Popper thought that Plato had set western political philosophy off on the wrong foot by making the question 'Who should rule?' its primary problem. He said that it is nearly impossible, once we pose this question, not to offer some utopian answer, such as 'the best' or 'the wisest' – and that the more pressing political problem, in any event, is how to get rid of our rulers when they turn out to be not as good or as wise as we had hoped them to be. Popper thought that we need to distinguish between two and only two forms of government insofar as this is concerned: between democracies, which possess institutions, such as elections, that allow us to dismiss our rulers without violent revolution – and tyrannies, which do not (Popper, The open society 161). And he argued that 'the criterion of a democracy' is whether or not "the rulers –that is to say, the government– can be dismissed by the ruled without bloodshed" (Ibid. 161).

Hayek, on the other hand, thought that our democracies are compromised by a felt need on the part of elected officials to pander to the desires of their constituencies in order to ensure their own reelections. He thought that we could solve this problem by electing our representatives for a period of fifteen years, without possibility of reelection. And he proposed that our electoral conventions should be revised so that legislatures would be composed of representatives elected, in effect, for life by members of their own age groups, who would vote once and only once in their lifetimes at the age of forty-five (Hayek, New studies 160-1).

Hayek characterized his proposal as 'utopian'; and there are at least two utopian features that sharply distinguish it from the way in which Popper thought about democracy. The first is that it is motivated almost entirely by the problem 'Who should Rule?' This might not be obvious at first glance, since the proposal is an attempt to solve the problem of officials pandering to their electorates. But Hayek's idea would not even be a tentative solution to this problem, were it not for his assumption that an electorate voting at the age of forty-five, and voting only for candidates in its own age group, is more likely than otherwise to elect the best and wisest leaders.

Hayek, indeed, argued for this assumption by saying that people are more likely to know who is best qualified to lead within their own age group, and that people at the age of forty-five are both experienced enough and mature enough to make such judgments. This preoccupation with finding a way to get the best rulers may seem innocuous. But it leads directly to a second utopian feature of Hayek's proposal that is far more dangerous. For if we can really design a system that enables us to get the best and wisest leaders, then there would be no reason whatsoever to think about how to get rid of them if something goes wrong. And Hayek's proposal, in any event, leaves us with no institutional method for getting rid of them. For the members of the electorate in Hayek's system would vote once and only once in their lifetimes. This means that they would have an opportunity to vote their rulers into office, but no opportunity to vote them out.

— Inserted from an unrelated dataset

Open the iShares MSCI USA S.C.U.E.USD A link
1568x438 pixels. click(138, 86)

But Popper, as we have seen, thought that democracies are distinguished from tyrannies by the existence of institutions that enable us to get rid of our rulers without violence and bloodshed. And this means that Hayek's proposal, in lieu of other institutional arrangements that would enable us to get rid of our elected officials (and Hayek, so far as I can see, offers none), would transform a democracy into a system that Popper would regard as a tyranny.

I think that it is reasonably clear that Hayek intended his proposal to yield an improvement of democracy. And I do not know whether or to what extent Hayek accepted Popper's criterion of democracy. But this is not the only issue about which they disagreed. And Hayek's economism seems to imply a willingness to accept tyranny on his own terms.

The poverty of economism4

Popper criticized Marx for his historicism, which he described as the belief that the course of history is predetermined by scientific laws. But he described Marx's historicism as 'economism', since:

Marx, in opposition to Hegel, contended that the clue to history, even to the history of ideas, is to be found in the development of the relations between man and his natural environment, the material world; that is to say, in his economic life, and not in his spiritual life. (Popper, The open society 104)
I do not know whether Marx ever used the term 'economism' himself5. But Popper used it to describe,
the claim that the economic organization of society, the organization of our exchange of matter with nature, is fundamental for all social institutions and especially for their historical development. (Ibid. 106)

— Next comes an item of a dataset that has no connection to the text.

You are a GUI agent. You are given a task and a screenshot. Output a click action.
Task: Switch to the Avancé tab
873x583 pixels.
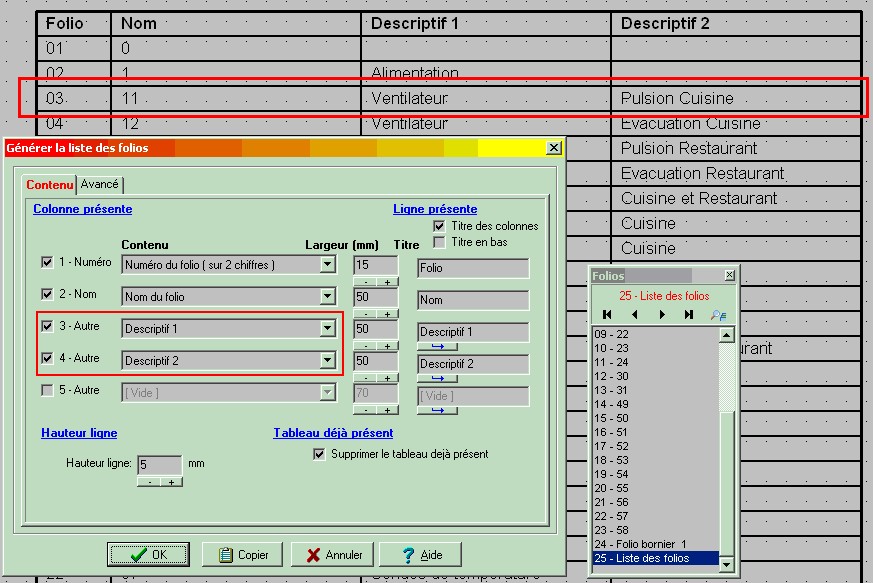pyautogui.click(x=100, y=184)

He said that economism "is perfectly sound, so long as we take the term 'fundamental' in an ordinary vague sense, not laying too much stress upon it" (Ibid. 106)6. But he criticized Marx for overemphasizing it, and for trying to reduce all thoughts and ideas to economic condi­tions (Ibid. 107). He said that "the general impor­tance of Marx's economism can hardly be overrated", but that "it is very easy to over­rate the importance of the economic conditions in any particular case" (Popper, The open society 107). It is important, however, to understand that economism is not peculiar to Marx, and that it is entirely consistent with a market approach to economics. In this discussion, I will use 'economism' to describe any theory or attitude that attributes decisive or conclusive importance to economic considerations in making policy decisions7. It is the view that our policy decisions should be ultimately based upon their expected economic consequences. And it is, in the present context, the view that we should not value freedom as an end in itself, but primarily as a means to prosperity.

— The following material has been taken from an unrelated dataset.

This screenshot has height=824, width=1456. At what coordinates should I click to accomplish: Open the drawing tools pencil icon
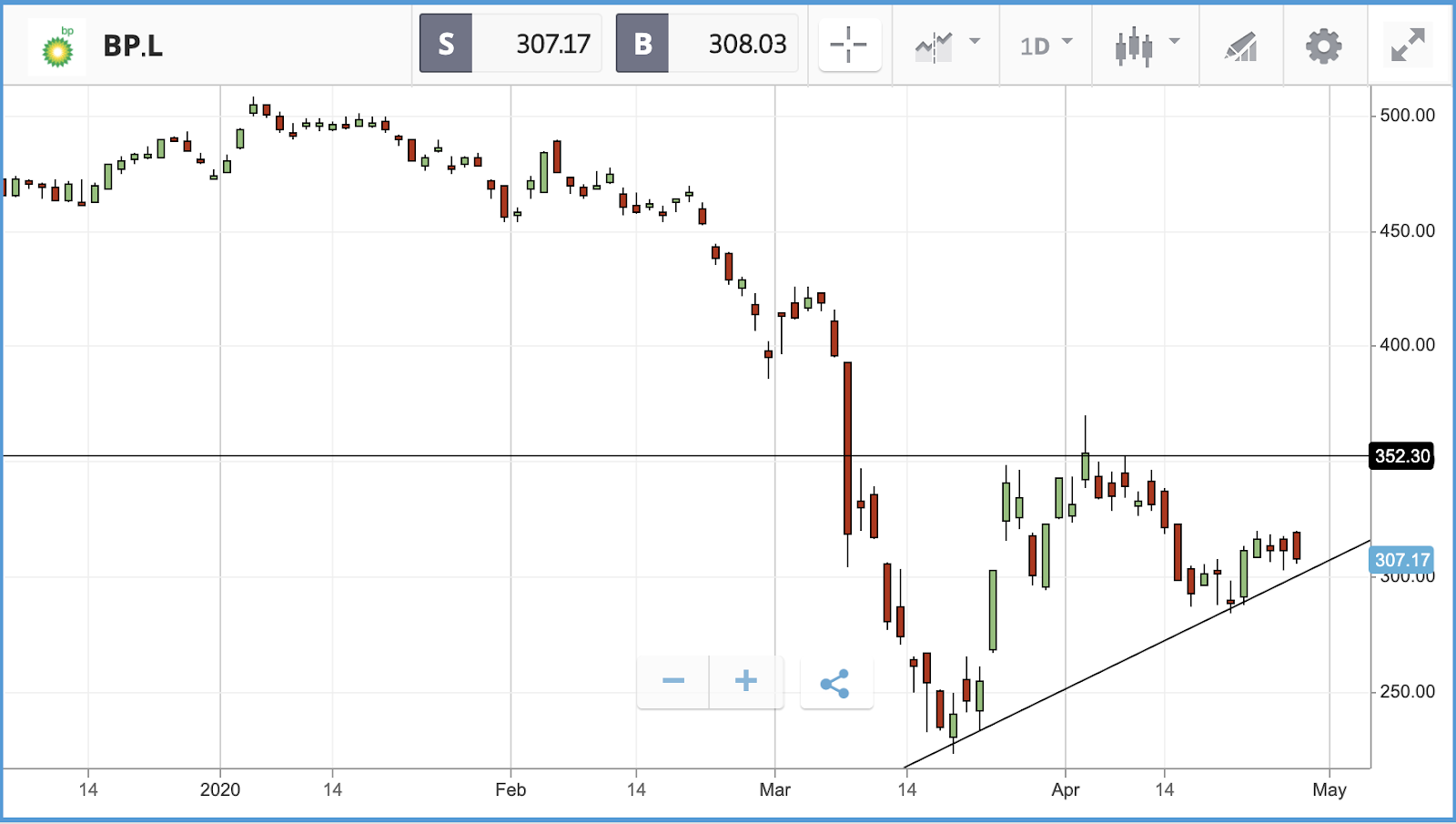coord(1241,46)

Economism, thus understood, is not a theory in economics, but the philosophical stance that economic facts, interests, and goals are the facts, values, and goals that matter most. This stance, however, is often bolstered by the claim that the study of economics is a science, and that its theories and predictions have the cognitive authority that only a science can have. The most obvious proponents of economism are economic reductionists who believe that all facts, values, interests, and goals can ultimately be defined in economic terms – or, in other words, that economic facts, values, interests, and goals are the only ones that really exist.

Marx is probably the best known and most influential proponent of this view, and the prevalence of economism in contemporary thought is undoubtedly due to his influence. But if I am right, then Hayek retained elements in his own thinking that are economistic as well.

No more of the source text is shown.